Seminario impartido por María Jesús Sanz Ferrando, catedrática de Farmacología en la Universidad de Valencia y co-directora del Grupo de Investigación en Inflamación del Instituto de Investigación Sanitaria INCLIVA.

Las enfermedades cardiovasculares, especialmente la enfermedad vascular coronaria y los accidentes cerebrovasculares, son la principal causa de muerte en los países desarrollados y la aterosclerosis subyace en la patogénesis de estos desórdenes isquémicos. Esta patología presenta varias similitudes histopatológicas con la inflamación crónica ya que conlleva una respuesta inflamatoria que consiste en la acumulación en la íntima de linfocitos T y macrófagos cargados de lípidos. Uno de los estadios más tempranos de la aterogénesis es la disfunción endotelial que conduce a un fenotipo proinflamatorio y protrombótico del endotelio, responsable del reclutamiento y migración leucocitario. Angiotensina II (Ang-II) es el principal péptido efector del sistema renina–angiotensina (SRA) y está implicada en aterogénesis.
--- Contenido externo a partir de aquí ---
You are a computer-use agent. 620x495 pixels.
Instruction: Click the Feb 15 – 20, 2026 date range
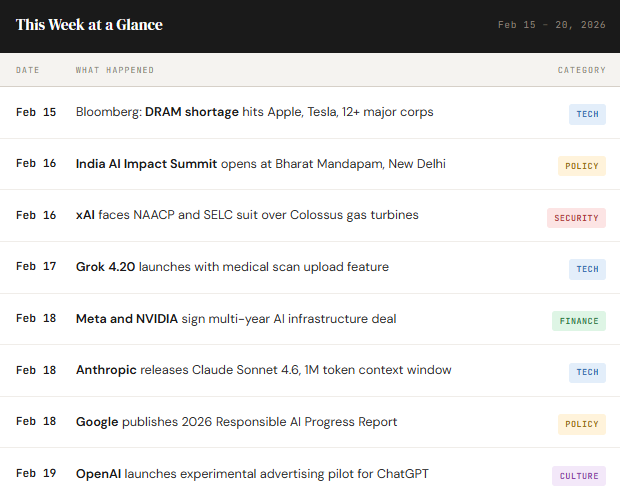click(552, 25)
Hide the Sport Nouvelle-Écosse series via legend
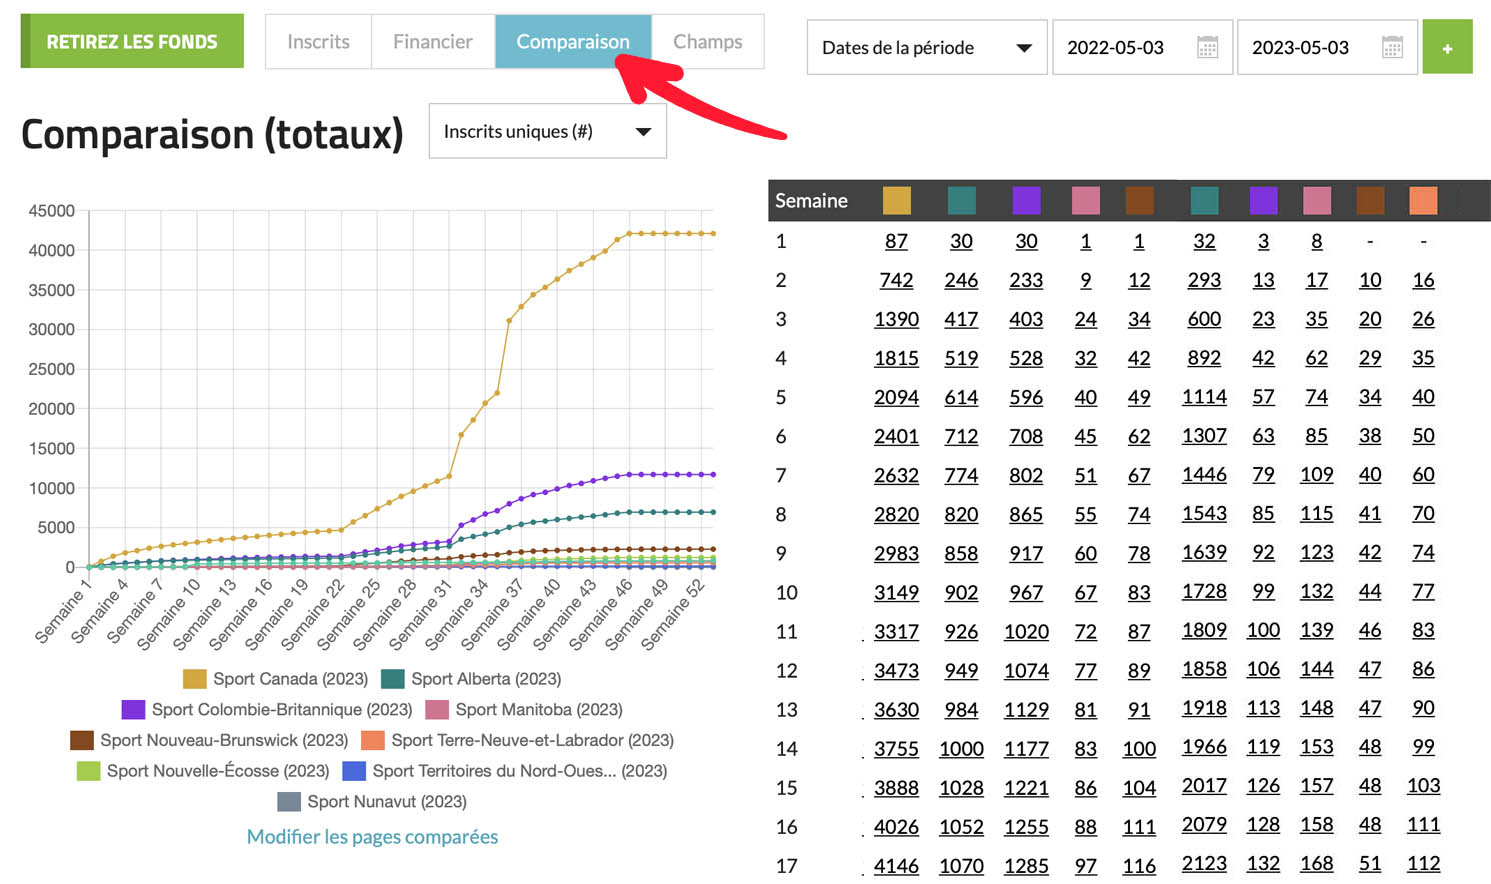Screen dimensions: 1491x884 coord(205,771)
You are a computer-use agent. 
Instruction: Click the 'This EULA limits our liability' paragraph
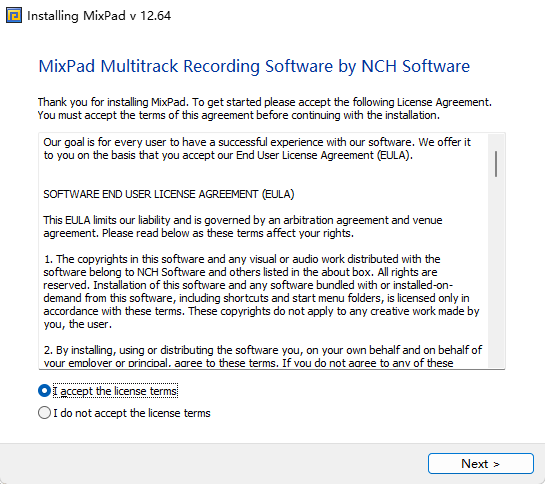tap(243, 226)
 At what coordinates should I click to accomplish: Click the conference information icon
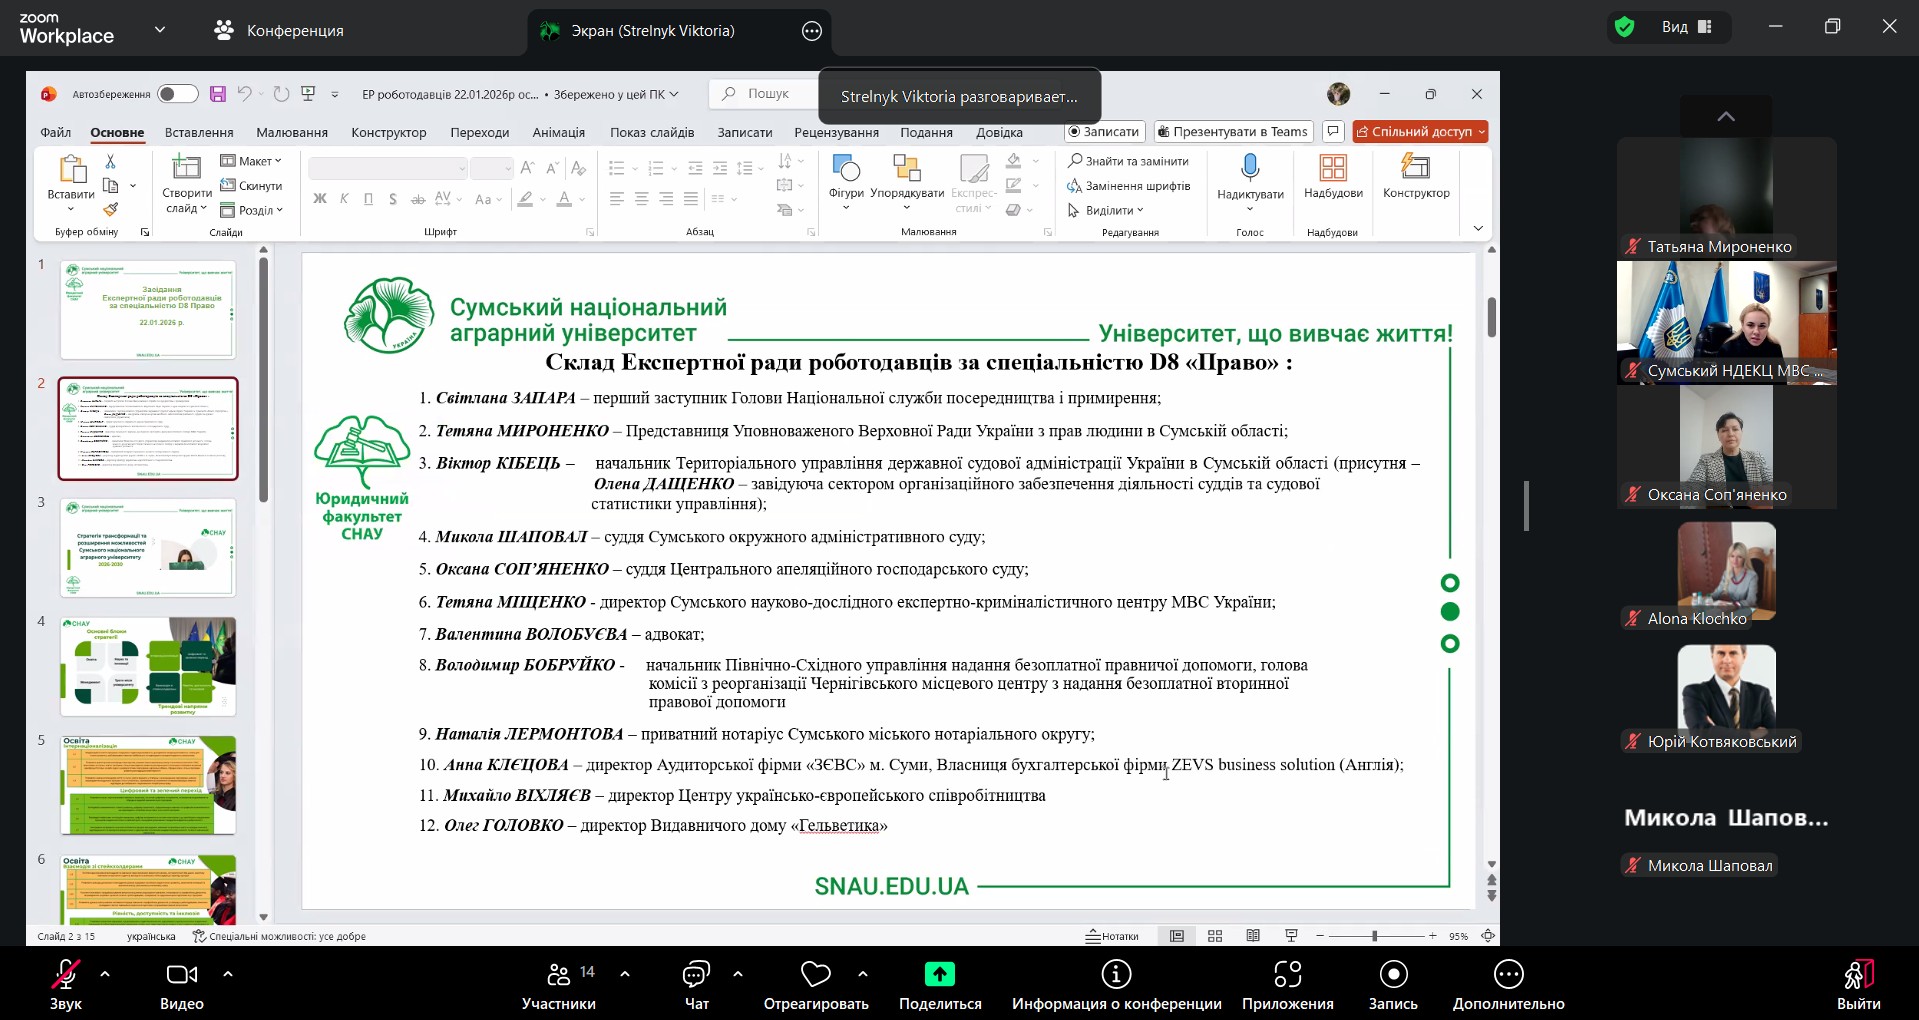(x=1116, y=975)
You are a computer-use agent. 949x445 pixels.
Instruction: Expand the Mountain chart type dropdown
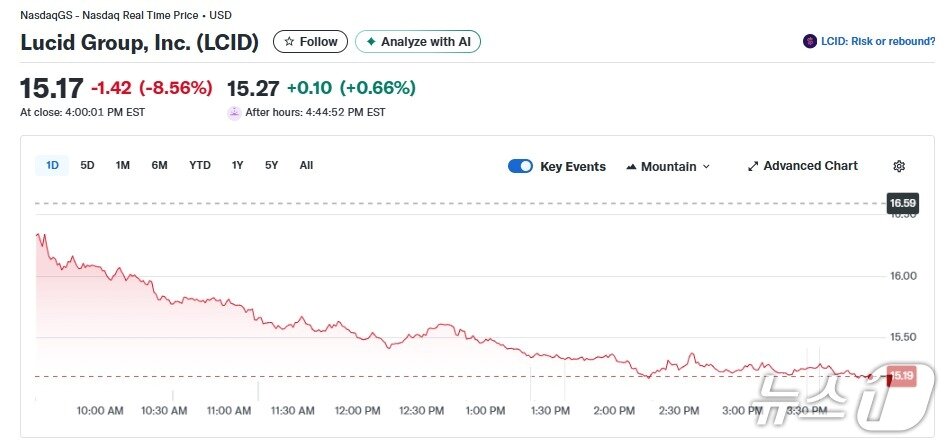pyautogui.click(x=706, y=167)
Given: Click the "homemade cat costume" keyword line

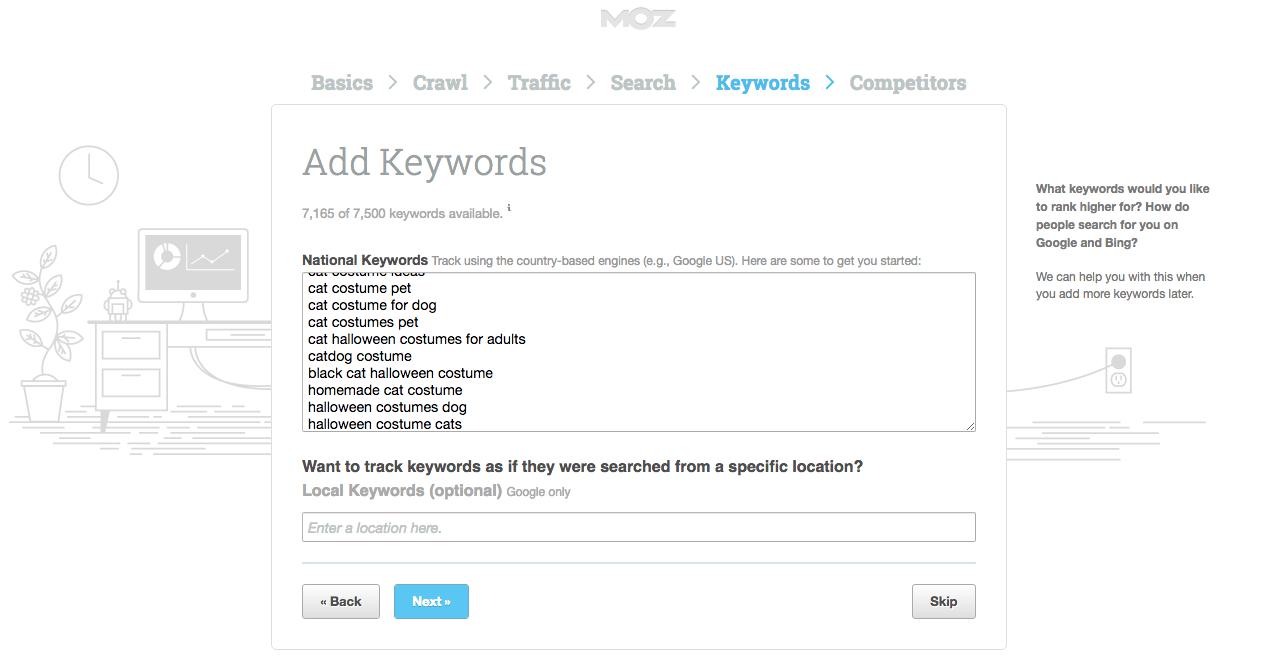Looking at the screenshot, I should 385,390.

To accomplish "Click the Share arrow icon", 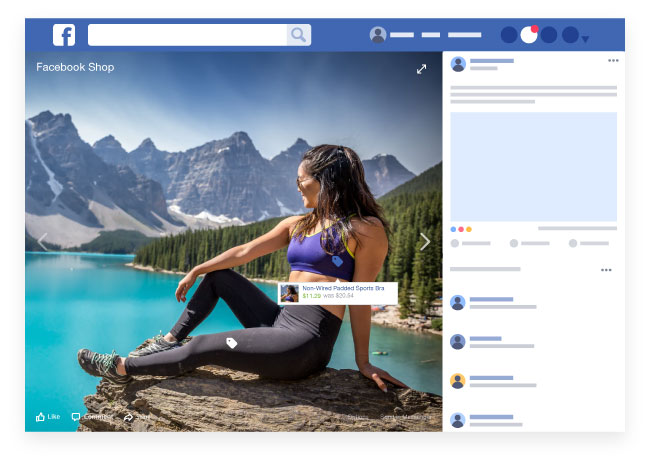I will pos(128,417).
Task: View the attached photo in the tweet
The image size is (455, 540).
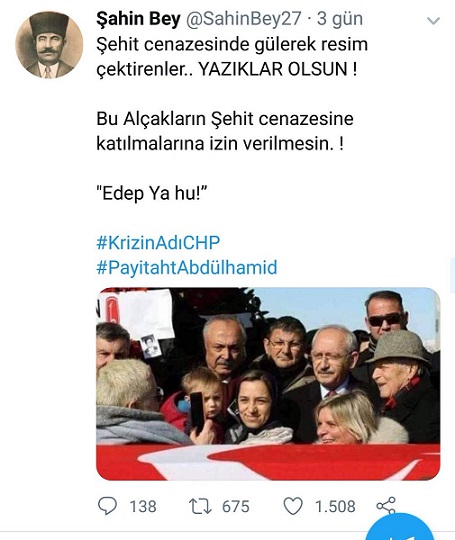Action: [268, 384]
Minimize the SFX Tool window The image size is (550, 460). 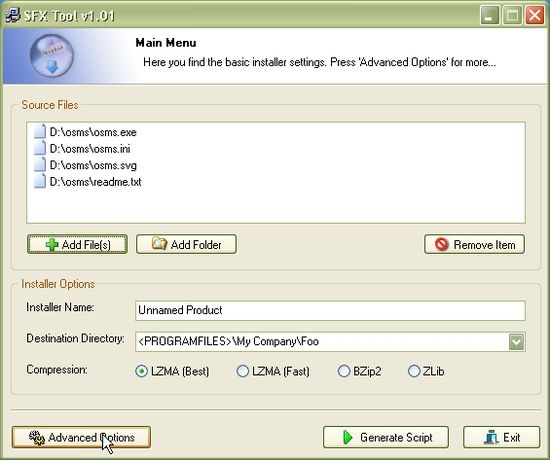pos(490,15)
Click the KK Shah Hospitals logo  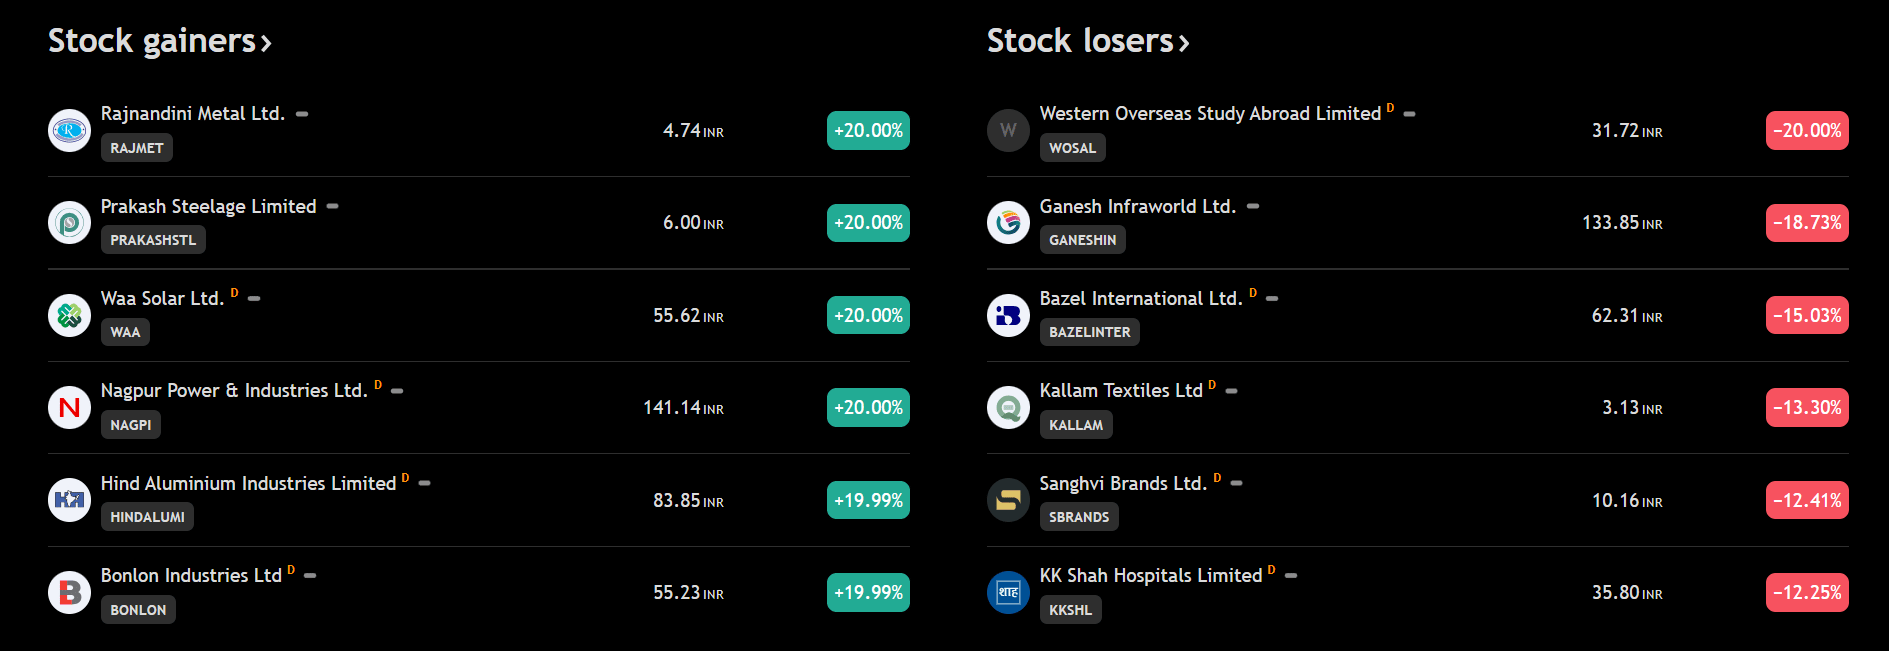click(x=1008, y=592)
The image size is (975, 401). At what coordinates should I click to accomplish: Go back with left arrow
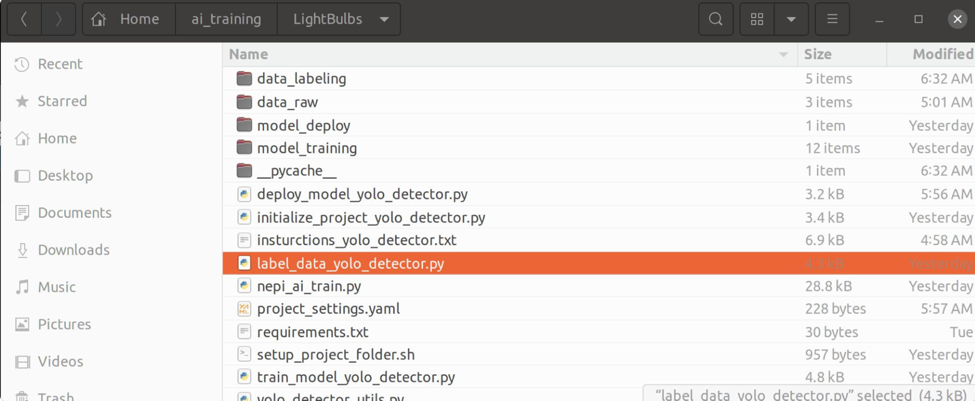[24, 19]
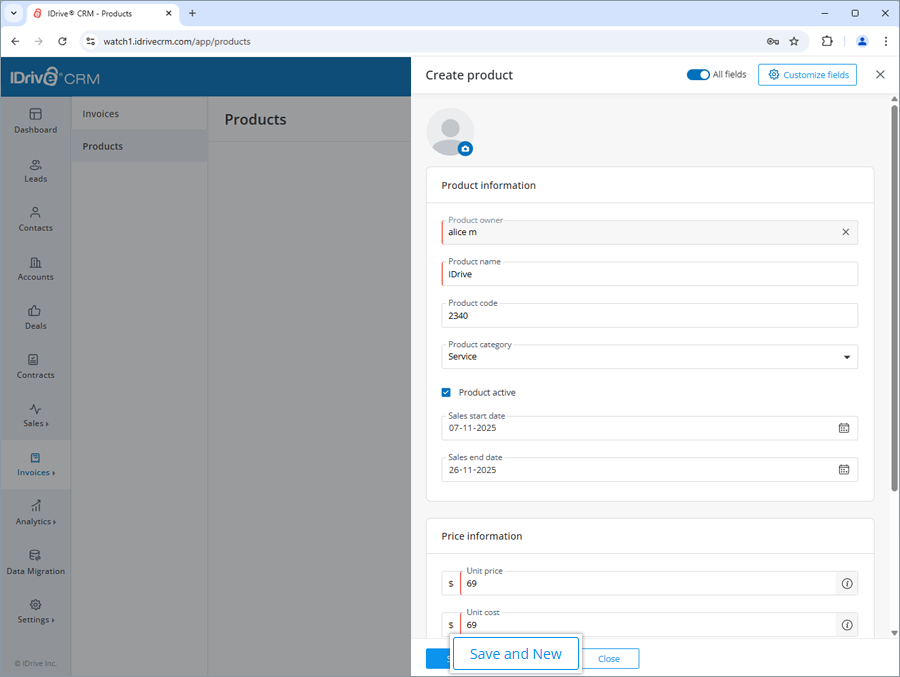Open the Sales start date calendar picker
The height and width of the screenshot is (677, 900).
click(x=845, y=427)
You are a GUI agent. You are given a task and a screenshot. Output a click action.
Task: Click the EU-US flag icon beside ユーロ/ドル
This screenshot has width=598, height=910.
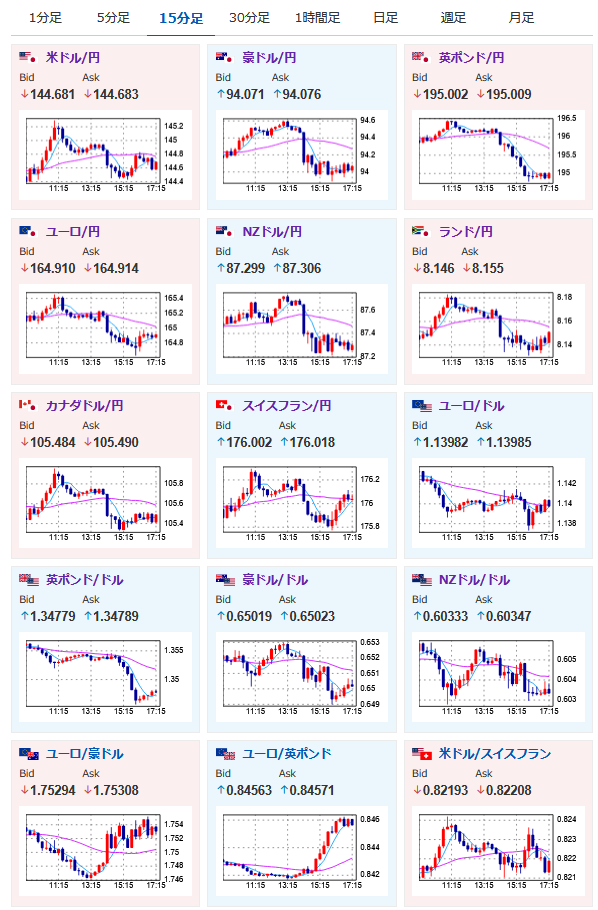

El grupo de Inflamación del Instituto de Investigación Sanitaria INCLIVA lleva años estudiando el papel de Ang-II sobre el tráfico leucocitario y su efecto sobre los distintos pasos de la cascada de reclutamiento leucocitario: rodamiento, activación, adhesión y migración. De hecho, han comprobado que este péptido causa la adhesión selectiva de leucocitos mononucleares al lecho arterial/arteriolar a través de su interacción con su receptor AT1. Esta respuesta está mediada, en parte, por el aumento de expresión de distintas moléculas de adhesión endoteliales (P-selectina, E-selectina, vascular cell adhesion molecule-1 e intercellular adhesion molecule-1) y la generación y liberación de diferentes quimiocinas.

Asimismo, la producción de TNFα y la subsiguiente expresión endotelial de quimiocinas asociadas a membrana como fractalquina (CX3CL1) o CXCL16, parecen jugar un papel clave en esta respuesta. Los estudios de señalización revelaron que estas respuestas eran debidas al aumento de expresión de Nox5 y la subsiguiente activación de RhoA/p38-MAPK/NFκB. Finalmente, ya que la activación del SRA y la señalización a través de Ang-II parecen estar implicadas en el desarrollo de aterosclerosis, síndrome metabólico o el aneurisma aórtico abdominal, también han explorado las consecuencias del bloqueo de la acción de Ang-II en el desarrollo de estas patologías.